The power of this sort of technology prompted Google to splash a billion dollars on Waze, an Israeli traffic-mapping service. Now other industries are piggy-backing on traffic mapping. The advertising market, for example, relies on counting “eyeballs” passing each street billboard. How to calculate this? The solution is to use traffic apps to see vehicle movements in real time. Thus, billboard owners can charge for each car that passes.
Rio de Janeiro in Brazil is using data from Waze to adjust public transport routes. The technology means it can understand journey planning in a way which old-fashioned car counting never could. And we are seeing estate agents use true-life journey times to market houses. It is more helpful to say a property is 20 minutes away from a train station than 12 miles. Traffic data can ensure the claim is accurate.
The automotive sector has vast revenues – global sales hit $3.3 trillion in 2014, according to consultancy Oliver Wyman – and relentless pressure to innovate. These dynamics will ensure it leads the digital world. New entrants may push the industry even further. Apple is rumoured to be launching an electric car. Tesla founder Elon Musk says it’s an “open secret”, adding: “It’s pretty hard to hide something if you hire over a thousand engineers to do it.”
Digital engineers in all sectors will be closely watching the automotive industry for many years to come.
HITTING BACK AT THE CAR HACKERS
A clever bit of investigative journalism by WIRED magazine in 2015 triggered mass panic in the car sector. WIRED’s Andy Greenberg agreed to drive a Jeep Cherokee in downtown St Louis, while two security researchers, Chris Valasek and Charlie Miller, tried to seize remote control of the vehicle via its internet connection.
Mid-journey, Mr Greenberg lost control of the car. “I spun the control knob left and hit the power button, to no avail,” he wrote. “Then the windshield wipers turned on and wiper fluid blurred the glass.” Soon the hackers cut the power to bring the car to a halt. “The experiment had ceased to be fun.”
The industry was also unamused.
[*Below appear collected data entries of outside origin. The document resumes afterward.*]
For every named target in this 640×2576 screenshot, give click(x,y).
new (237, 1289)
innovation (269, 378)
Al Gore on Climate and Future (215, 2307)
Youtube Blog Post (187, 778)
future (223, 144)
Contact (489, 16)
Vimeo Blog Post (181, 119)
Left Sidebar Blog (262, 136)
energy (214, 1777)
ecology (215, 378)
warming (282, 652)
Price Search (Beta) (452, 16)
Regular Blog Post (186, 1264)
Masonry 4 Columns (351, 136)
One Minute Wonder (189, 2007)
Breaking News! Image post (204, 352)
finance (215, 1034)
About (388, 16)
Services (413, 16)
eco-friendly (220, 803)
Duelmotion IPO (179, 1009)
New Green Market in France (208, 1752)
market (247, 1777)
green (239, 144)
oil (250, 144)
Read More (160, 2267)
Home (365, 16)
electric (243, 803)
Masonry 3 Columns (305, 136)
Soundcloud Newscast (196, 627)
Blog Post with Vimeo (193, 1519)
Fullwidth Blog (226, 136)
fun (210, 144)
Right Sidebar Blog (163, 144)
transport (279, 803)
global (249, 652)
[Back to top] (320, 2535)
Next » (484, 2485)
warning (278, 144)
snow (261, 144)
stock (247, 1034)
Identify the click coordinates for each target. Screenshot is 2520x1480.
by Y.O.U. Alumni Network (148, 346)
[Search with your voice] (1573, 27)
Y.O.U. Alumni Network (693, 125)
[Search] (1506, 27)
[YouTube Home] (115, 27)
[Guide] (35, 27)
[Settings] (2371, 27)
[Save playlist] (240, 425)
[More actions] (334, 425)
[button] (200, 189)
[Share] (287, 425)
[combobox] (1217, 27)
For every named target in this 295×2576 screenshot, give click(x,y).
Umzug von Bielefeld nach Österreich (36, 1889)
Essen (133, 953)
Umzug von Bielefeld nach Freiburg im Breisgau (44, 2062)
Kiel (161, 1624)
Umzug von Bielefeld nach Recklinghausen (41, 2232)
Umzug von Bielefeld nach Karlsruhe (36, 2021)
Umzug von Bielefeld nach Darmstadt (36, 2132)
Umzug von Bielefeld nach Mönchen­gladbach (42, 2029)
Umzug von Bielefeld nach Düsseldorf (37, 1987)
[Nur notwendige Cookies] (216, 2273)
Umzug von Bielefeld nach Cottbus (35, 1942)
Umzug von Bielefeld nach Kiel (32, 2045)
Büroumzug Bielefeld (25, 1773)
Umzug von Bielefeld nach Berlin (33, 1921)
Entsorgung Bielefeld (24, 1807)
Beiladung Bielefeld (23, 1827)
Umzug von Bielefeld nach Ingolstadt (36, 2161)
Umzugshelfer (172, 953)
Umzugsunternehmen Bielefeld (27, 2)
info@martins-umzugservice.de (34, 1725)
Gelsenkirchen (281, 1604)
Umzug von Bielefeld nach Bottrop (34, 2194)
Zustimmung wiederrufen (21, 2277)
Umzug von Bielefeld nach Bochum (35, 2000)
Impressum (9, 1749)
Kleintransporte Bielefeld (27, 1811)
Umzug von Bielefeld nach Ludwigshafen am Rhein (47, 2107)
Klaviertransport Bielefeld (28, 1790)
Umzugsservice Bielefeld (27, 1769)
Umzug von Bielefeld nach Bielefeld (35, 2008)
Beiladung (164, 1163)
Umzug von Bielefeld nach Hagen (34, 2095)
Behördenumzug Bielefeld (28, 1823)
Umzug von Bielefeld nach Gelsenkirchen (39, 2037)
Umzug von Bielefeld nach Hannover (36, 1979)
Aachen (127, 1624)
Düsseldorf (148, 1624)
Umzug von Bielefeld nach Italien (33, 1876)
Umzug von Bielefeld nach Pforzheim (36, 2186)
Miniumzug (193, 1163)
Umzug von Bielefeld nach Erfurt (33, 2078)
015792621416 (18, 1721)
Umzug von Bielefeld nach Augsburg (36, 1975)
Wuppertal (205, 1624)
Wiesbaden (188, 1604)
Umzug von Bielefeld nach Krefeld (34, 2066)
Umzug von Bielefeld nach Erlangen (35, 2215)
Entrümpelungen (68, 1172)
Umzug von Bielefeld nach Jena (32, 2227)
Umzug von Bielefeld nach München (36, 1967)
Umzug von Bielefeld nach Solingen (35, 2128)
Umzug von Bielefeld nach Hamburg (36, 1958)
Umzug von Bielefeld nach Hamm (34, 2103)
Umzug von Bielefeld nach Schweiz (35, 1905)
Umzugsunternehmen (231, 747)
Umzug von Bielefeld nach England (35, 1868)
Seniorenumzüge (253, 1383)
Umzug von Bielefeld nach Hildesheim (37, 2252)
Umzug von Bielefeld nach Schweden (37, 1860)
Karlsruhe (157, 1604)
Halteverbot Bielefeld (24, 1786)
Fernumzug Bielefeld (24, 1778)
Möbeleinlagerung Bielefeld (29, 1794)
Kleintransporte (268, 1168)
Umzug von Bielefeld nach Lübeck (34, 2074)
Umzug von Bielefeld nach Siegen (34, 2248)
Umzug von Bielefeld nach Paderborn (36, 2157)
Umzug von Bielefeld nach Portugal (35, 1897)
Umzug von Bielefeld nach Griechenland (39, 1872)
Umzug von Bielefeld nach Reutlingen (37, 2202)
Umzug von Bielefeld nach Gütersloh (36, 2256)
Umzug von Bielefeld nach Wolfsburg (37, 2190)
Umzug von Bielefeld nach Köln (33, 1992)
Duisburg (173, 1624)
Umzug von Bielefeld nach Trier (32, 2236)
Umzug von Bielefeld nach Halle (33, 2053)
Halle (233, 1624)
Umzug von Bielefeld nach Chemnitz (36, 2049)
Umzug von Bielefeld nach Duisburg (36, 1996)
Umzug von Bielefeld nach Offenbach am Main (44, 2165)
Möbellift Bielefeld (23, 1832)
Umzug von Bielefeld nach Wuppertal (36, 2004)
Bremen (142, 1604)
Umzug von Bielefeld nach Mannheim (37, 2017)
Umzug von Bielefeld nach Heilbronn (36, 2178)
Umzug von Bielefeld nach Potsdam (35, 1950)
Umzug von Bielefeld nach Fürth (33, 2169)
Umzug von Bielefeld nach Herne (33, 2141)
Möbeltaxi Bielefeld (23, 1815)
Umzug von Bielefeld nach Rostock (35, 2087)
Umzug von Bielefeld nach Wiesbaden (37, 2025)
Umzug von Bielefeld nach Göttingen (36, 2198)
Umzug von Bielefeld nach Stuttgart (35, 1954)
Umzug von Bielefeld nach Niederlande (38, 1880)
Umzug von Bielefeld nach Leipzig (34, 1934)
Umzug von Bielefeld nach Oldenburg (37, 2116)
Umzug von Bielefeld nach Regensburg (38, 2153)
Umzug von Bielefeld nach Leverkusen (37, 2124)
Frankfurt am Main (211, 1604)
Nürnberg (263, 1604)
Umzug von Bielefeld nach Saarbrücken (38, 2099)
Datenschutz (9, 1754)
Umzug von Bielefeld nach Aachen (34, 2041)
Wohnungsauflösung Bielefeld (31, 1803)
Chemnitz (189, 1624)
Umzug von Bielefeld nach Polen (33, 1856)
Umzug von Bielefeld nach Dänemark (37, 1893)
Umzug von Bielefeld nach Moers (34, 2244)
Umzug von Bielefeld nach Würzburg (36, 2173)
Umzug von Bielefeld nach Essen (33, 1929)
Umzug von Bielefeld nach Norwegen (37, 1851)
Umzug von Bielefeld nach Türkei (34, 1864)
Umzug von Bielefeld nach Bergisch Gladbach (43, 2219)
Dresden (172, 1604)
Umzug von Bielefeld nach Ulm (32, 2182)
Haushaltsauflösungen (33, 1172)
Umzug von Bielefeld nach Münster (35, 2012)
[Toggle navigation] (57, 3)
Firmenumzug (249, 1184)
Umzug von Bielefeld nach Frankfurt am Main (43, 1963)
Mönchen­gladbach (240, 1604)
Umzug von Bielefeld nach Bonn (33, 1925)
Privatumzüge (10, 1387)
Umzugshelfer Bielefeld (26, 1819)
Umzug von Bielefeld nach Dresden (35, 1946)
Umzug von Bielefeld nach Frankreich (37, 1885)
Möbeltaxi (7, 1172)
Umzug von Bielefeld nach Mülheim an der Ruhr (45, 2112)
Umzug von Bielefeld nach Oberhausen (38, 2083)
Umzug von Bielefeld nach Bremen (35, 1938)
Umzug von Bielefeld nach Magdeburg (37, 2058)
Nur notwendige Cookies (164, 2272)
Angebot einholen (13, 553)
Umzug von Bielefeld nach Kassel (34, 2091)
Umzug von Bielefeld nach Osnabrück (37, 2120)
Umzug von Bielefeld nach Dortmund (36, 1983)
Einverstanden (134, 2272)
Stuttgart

The hack triggered deep musings on the future of the industry. What does it mean when a malefactor with a laptop can seize control of a car, potentially turning it into a guided missile?
US defence agency DARPA has demonstrated precisely how it can weaponise hacked cars. So far there has been no real-world hacking. Solutions to hacking may include frequent over-the-air security updates, bank-level encryption and manual overrides. Until the industry proves it can deliver security from hackers, the digital transformation of the industry could be put on hold.